Wood has studied the transformation of Falls Church's Eden Center shopping plaza from an aging strip mall to the center of the region's Vietnamese community, featuring about 120 shops and restaurants and a lively street culture of its own. The same thing is underway on a different scale in Manassas and other suburban areas where Hispanics have moved, he said.

It was a strip mall in Woodbridge where hundreds of high school students marched last spring to protest congressional proposals to crack down on illegal immigration. Freedom High School students marched along Route 1 to Prince William Plaza, where Todos Supermarket, a popular Hispanic grocery store, is located. They met there in the parking lot with school officials to discuss the walkout, then segued into an impromptu festival, dancing on the pavement as reggaeton music rippled from their car stereos.

With few places to sit and little green space, strip malls are far from ideal; they're typically designed as places to park and shop, not linger and socialize. Like central plazas in Latin America, they can attract public drinking and petty crime. And the rapid conversion of a strip mall into a makeshift Hispanic central square can leave business owners who don't cater specifically to Latin American immigrants scrambling to adjust.

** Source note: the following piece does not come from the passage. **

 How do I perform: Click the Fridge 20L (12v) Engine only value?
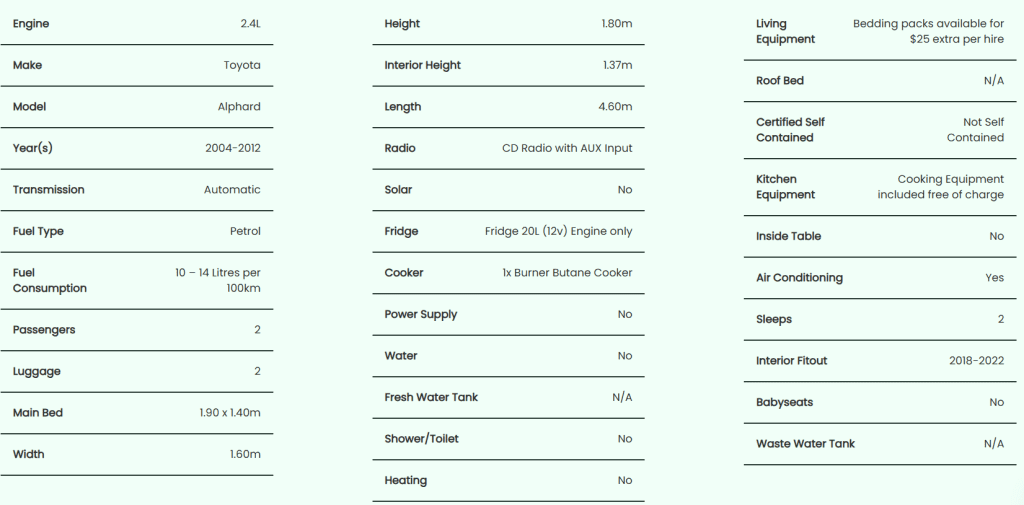point(558,231)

At Ranger Surplus, an Army-Navy outlet in a Wheaton shopping plaza now lined with Hispanic businesses, the clientele was 30 percent Hispanic just three years ago, said manager Keith Banks. Now it's 80 percent.

To adapt, the store has hired more Spanish-speaking employees, placed bilingual signs on the merchandise and adjusted its inventory accordingly -- selling fewer samurai swords, battle-axes and other collectible weapons and more work clothing. Machete sales also have picked up, with so many new customers working in landscaping.

"They buy a lot of luggage, too, since they do a lot of traveling," Banks said.

Out on the sidewalk, a line was stretching out the door of El Pollo Rico, the most popular of three South American-style rotisserie chicken joints in the plaza. Columns of BBQ chicken smoke billowed from its roof like a beacon, swirling through the parking lot and down the street.

Small clusters of men lingered along the storefronts, their hands buried in their pockets, waiting for someone to drive up and offer work. By 2 p.m., Jose Argueta and Luis Antonio Cardona had been there for more than five hours. They said they weren't worried.

"If someone wants to offer us a job, that's great," Argueta said. "But we come here to talk and pass the time more than anything." Families, futbol, home -- whatever's on their minds, Argueta said, they discuss.

The two men have been friends for about a year and half. Argueta, 50, from El Salvador, has lived in the Wheaton area for nearly 25 years. Cardona, 52, from Honduras, has been in the United States just two years and said he's gotten plenty of good survival tips on work and life in the suburbs from his friend.

Cardona recently moved to Langley Park but said he didn't feel safe there yet, so each morning he takes the bus to meet Argueta in the shopping plaza at Veirs Mill Road and Ennalls Avenue. The men said the merchants didn't seem to mind their presence, as long as they didn't sit in front of the storefronts.

The arrangement wasn't perfect, but Cardona said it reminded him a little of the Parque Central back in Siguatepeque, Honduras. "A lot of nice memories there," he said, squinting in the sunlight. "One's home town is always a pretty place."